(Pointing records for text and elements)
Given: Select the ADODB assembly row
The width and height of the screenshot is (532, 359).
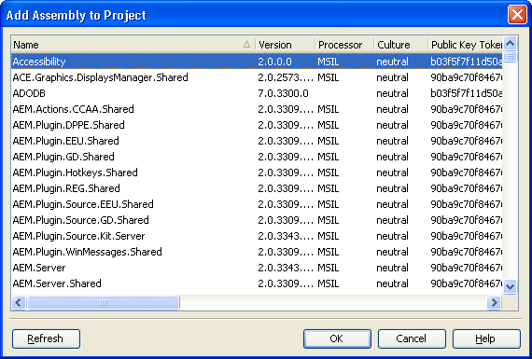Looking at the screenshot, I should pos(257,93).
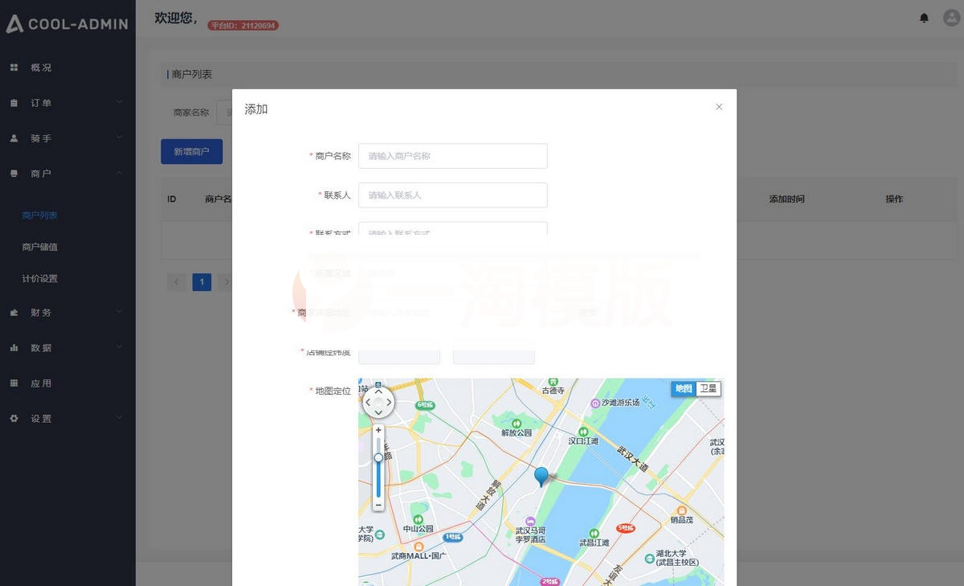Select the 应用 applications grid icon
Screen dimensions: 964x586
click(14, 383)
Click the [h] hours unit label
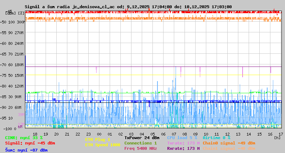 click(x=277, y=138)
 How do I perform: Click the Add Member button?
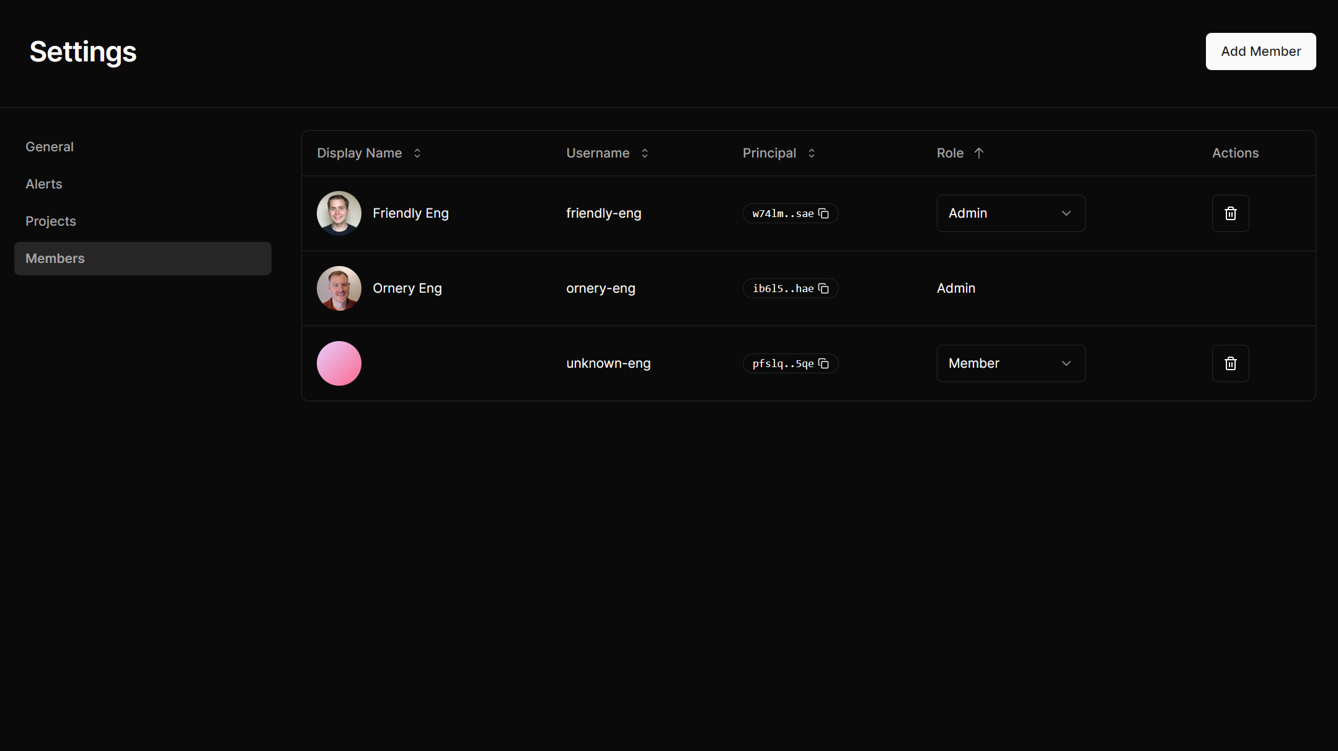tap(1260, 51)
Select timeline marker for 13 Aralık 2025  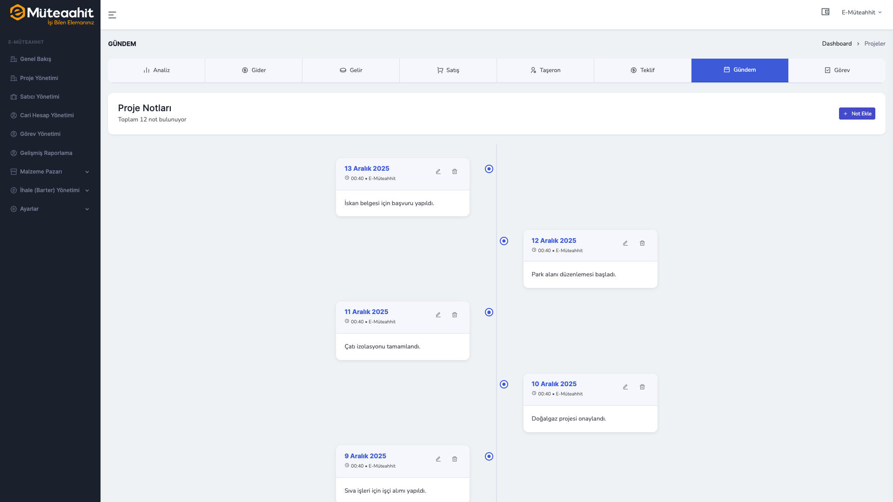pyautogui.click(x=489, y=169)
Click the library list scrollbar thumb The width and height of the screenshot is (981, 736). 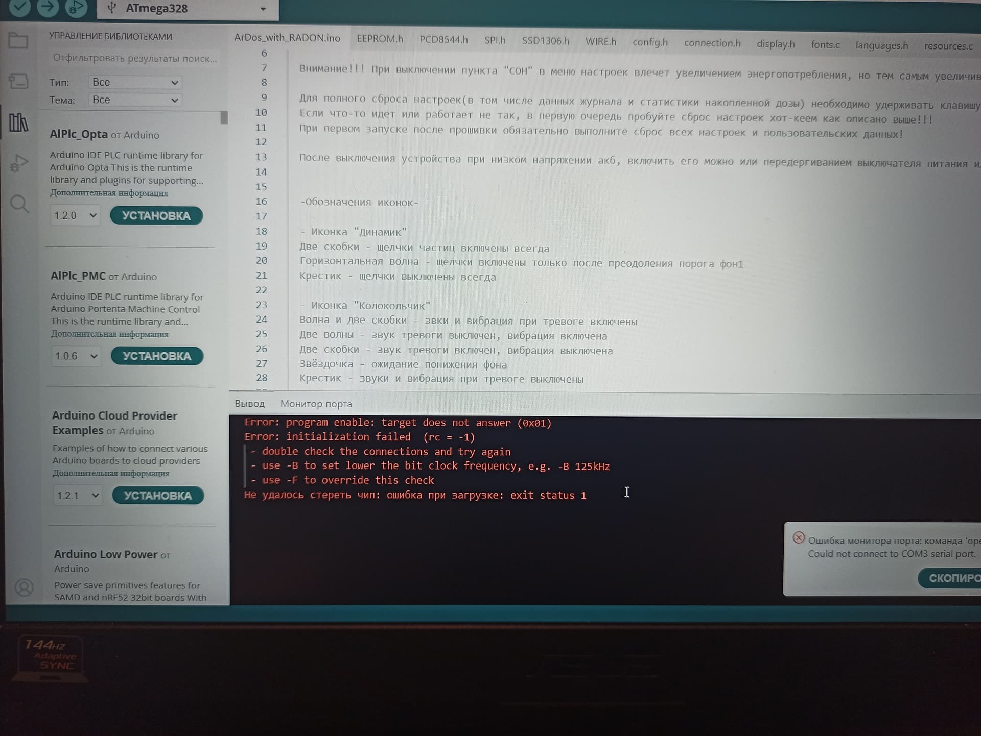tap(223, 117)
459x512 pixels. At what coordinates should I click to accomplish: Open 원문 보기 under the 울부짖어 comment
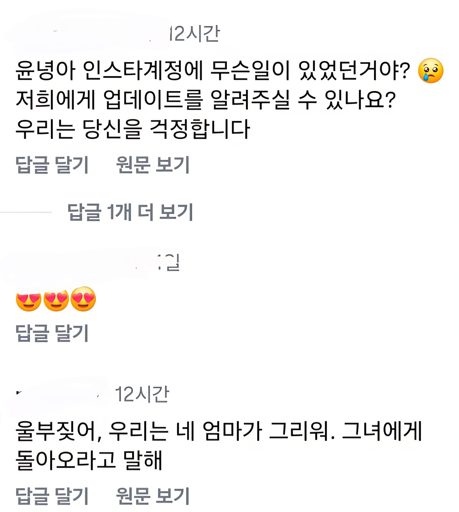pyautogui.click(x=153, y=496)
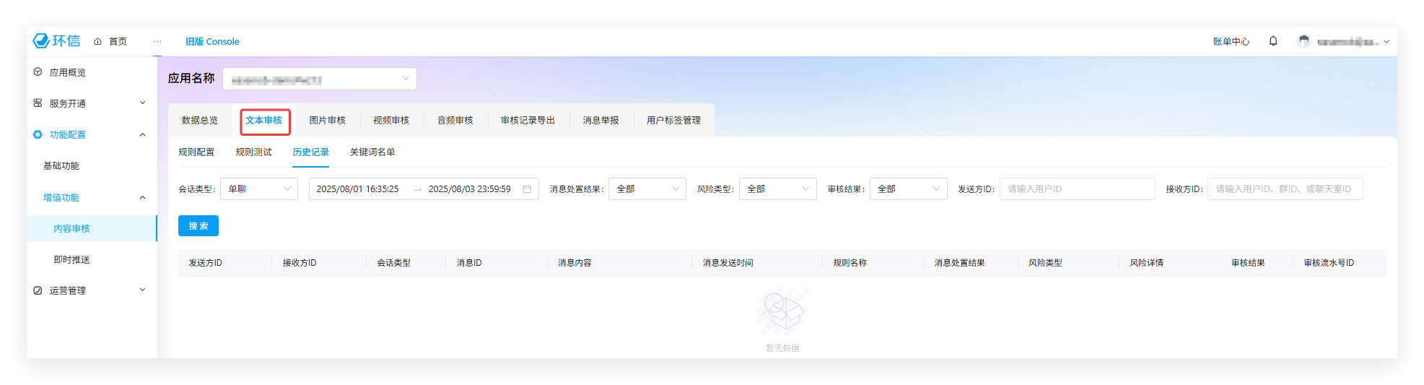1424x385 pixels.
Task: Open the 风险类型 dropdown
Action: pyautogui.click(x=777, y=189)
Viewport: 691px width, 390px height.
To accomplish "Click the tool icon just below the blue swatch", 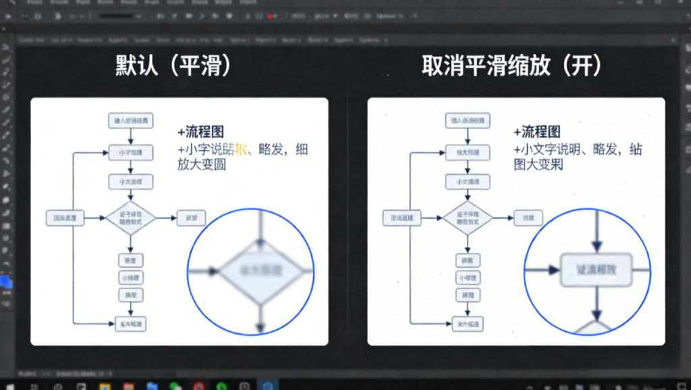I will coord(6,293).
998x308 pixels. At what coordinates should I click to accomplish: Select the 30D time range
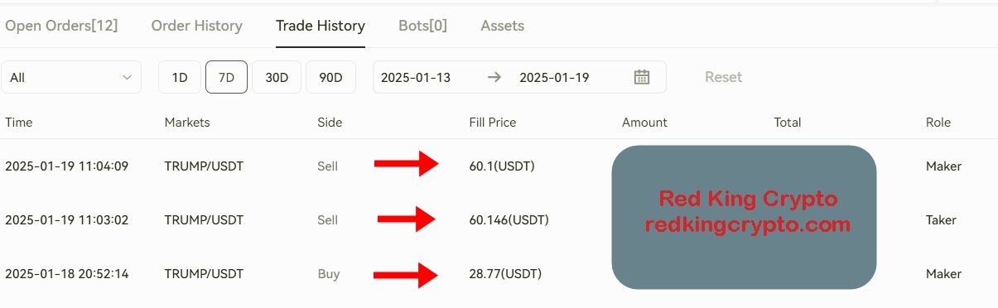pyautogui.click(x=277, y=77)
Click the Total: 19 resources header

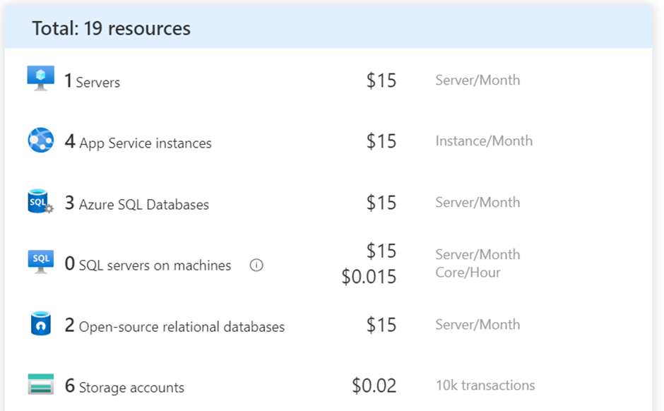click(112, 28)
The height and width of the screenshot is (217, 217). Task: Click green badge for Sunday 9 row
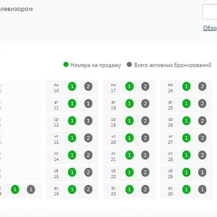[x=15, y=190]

| What is required |
Please locate each line in the items above that contains the word "Open" and copy every such line in full.

| Reply |
459x512 pixels. At what coordinates should I click to accomplish: Open 원문 보기 under the 울부짖어 comment
Task: Open the 风险类型 dropdown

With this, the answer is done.